Collected data entries
..........

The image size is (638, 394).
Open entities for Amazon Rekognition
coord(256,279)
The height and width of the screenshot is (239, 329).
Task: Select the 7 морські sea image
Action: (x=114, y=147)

..........

Problem to work on
Your answer should be the records above, set down exactly.

Exercise solution
The image size is (638, 394).
Open entities for Amazon Rekognition
coord(256,279)
The height and width of the screenshot is (239, 329).
Task: Select the 7 морські sea image
Action: (x=114, y=147)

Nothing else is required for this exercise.